** Task to carry out **
Copy out everything in the material below, from the line containing "Task: Click Reset to default layout" down to the line containing "tap(1189, 60)", both included, with no changes.

** Material provided **
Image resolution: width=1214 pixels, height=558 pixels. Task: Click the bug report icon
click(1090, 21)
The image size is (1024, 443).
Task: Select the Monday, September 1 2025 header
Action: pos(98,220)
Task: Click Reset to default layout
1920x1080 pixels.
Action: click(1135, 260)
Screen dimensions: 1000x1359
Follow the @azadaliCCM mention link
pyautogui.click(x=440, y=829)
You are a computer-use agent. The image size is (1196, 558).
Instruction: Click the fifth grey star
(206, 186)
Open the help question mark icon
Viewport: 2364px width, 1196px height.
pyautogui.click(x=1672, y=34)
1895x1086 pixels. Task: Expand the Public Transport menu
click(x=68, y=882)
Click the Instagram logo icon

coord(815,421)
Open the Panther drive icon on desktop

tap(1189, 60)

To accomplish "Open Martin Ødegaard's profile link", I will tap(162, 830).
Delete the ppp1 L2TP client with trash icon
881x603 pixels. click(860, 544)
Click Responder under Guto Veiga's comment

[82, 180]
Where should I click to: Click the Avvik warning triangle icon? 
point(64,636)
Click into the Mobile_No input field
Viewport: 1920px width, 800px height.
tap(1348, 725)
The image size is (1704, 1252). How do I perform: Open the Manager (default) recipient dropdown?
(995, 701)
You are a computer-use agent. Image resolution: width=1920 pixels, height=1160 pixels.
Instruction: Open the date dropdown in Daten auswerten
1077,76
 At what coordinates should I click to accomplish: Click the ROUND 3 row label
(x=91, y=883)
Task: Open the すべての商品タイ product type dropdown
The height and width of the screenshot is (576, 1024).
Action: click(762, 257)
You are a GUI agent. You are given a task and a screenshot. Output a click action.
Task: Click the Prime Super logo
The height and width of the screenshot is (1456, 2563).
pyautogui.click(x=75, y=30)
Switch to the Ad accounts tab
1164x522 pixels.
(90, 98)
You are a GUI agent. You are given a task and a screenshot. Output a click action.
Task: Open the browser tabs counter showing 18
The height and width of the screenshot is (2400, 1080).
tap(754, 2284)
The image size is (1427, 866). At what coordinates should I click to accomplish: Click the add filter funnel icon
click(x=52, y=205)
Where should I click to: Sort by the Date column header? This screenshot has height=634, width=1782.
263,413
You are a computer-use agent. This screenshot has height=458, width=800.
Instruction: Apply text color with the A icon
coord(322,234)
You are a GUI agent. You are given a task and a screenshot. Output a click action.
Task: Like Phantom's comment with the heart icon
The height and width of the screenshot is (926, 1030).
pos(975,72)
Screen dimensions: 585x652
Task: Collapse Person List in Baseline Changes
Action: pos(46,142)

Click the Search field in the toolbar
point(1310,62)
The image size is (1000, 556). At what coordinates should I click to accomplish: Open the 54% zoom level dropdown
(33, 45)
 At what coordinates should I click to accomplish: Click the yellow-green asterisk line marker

** Response **
Task: Click Reset to default layout
1920x1080 pixels.
Action: click(1135, 260)
Screen dimensions: 1000x1359
Follow the @azadaliCCM mention link
pyautogui.click(x=440, y=829)
You are a computer-use agent. The image size is (1196, 558).
Instruction: Click the fifth grey star
(206, 186)
Open the help question mark icon
Viewport: 2364px width, 1196px height.
pyautogui.click(x=1672, y=34)
1895x1086 pixels. Task: Expand the Public Transport menu
click(x=68, y=882)
Click the Instagram logo icon

coord(815,421)
Open the Panther drive icon on desktop

tap(1189, 60)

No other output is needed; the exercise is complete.